Activation of ATP-sensitive potassium channels during ischemia may provide protective effects on mechanical and electrical activity upon reperfusion (3) and also may be involved in the protective effects of preconditioning on intercellular coupling (26). In addition, APD has been reported to shorten more rapidly in response to ischemia in preconditioned preparations (26). Glyburide blocks abbreviation of APD in response to the ischemic conditions in the model used in this study, which suggests that ATP-sensitive potassium current also is activated by our ischemic conditions (21). Because our preconditioning ischemic period significantly abbreviated both endo- and epicardial APD (Table 1), activation of ATP-sensitive potassium current might also be a step in the antiarrhythmic effects of preconditioning in this model. However, we observed no change in either endo- or epicardial APD during the main ischemic period after preconditioning. Thus greater activation of the ATP-sensitive potassium current during the main ischemic period did not appear to be a necessary step leading to the antiarrhythmic effects in the present model.

In contrast to our study, Tan et al. (26) reported greater abbreviation of APD in response to the main ischemia in preconditioned preparations. This might reflect the longer ischemic period used for preconditioning in their study or possibly a species difference. In addition, the end points of the studies differ greatly.
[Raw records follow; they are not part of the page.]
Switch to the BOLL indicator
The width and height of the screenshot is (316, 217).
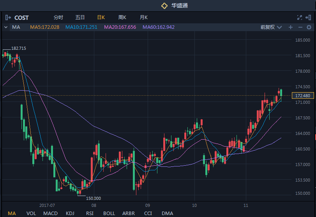pos(109,213)
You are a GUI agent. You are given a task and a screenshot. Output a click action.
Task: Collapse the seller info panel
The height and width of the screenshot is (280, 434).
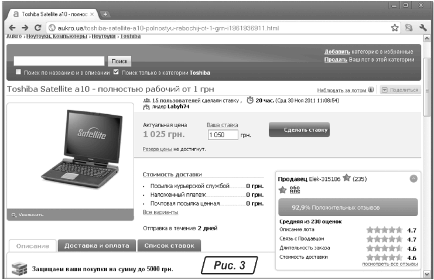413,179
Marked cellular uncoupling measured in rabbit papillary muscles correlates with irreversible ischemic cellular damage (2), whereas reperfusion in the present model induces arrhythmias but is followed by virtually complete recovery of normal electrical activity (6, 15). Furthermore, activation of ATP-sensitive potassium channels might relate more closely to protective effects of preconditioning on cellular damage and infarction rather than on electrical function (9, 10, 17, 28). For example, although activation of ATP-sensitive potassium channels may play a role in reduction of infarct size by preconditioning in dogs (9,10), Vegh et al. (28) were unable to demonstrate a protective role of these channels in suppression of arrhythmias by preconditioning in a similar canine model.
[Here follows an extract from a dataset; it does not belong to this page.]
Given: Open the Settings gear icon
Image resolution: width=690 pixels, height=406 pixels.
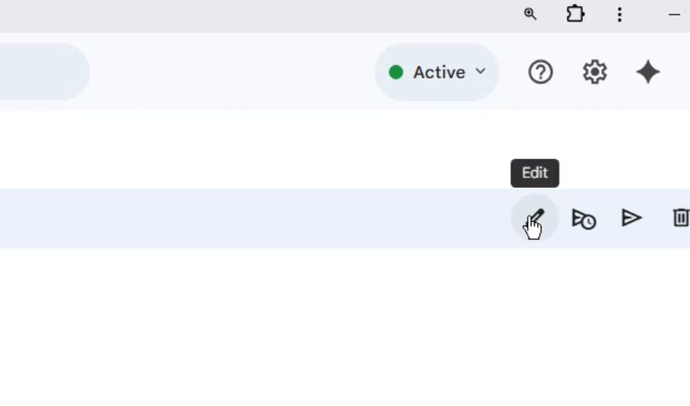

The antiarrhythmic effects of preconditioning might also involve other agents, including prostanoids (29), nitric oxide (30), or adenosine (19). We recently have shown that adenosine, acting at adenosine A1 receptors, decreases signs of Ca²⁺ overload in an isolated guinea pig ventricular myocyte model of ischemia and reperfusion (4). The mechanism of this protective effect is not clear. Preconditioning might decrease or delay Ca²⁺ overload by affecting Ca²⁺ influx, efflux, or redistribution. Interestingly, Zucchi et al. (31) have presented evidence that preconditioning reduces expression of ryanodine-sensitive release channels in rat plus the rate constant for Ca²⁺-induced Ca²⁺ release from the sarcoplasmic reticulum (31). They suggested that these changes might reduce elevation of free cytosolic Ca²⁺ during ischemia. A clearer understanding of how adenosine or other agents participate in the antiarrhythmic effects of preconditioning will require further experimental studies.
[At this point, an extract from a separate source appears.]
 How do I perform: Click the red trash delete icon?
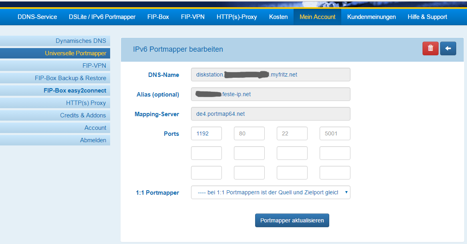coord(431,48)
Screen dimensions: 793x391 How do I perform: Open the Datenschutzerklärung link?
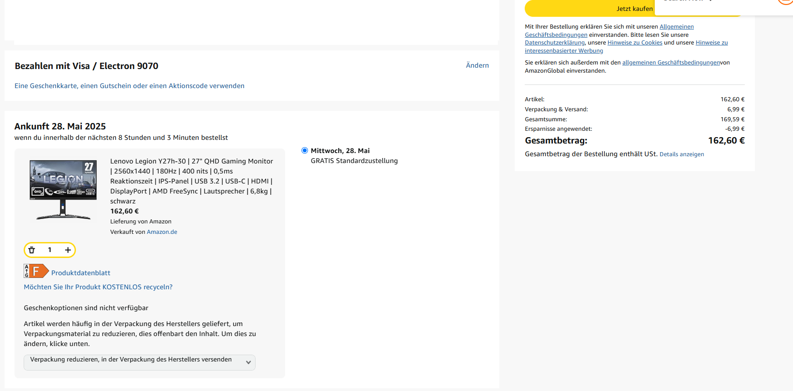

Both VT and PVBs induced in this model of ischemia and reperfusion may occur secondary to Ca²⁺ overload (6, 15, 16). Our observations with respect to transmural CT suggest that ischemic preconditioning may protect against arrhythmias by attenuating electrophysiological effects associated with Ca²⁺ overload in ischemia and reperfusion. Furthermore, these observations suggest that agents that reduce Ca²⁺ overload in ischemia and reperfusion should be explored for possible use as pharmacological preconditioning agents in the setting of ischemic heart disease.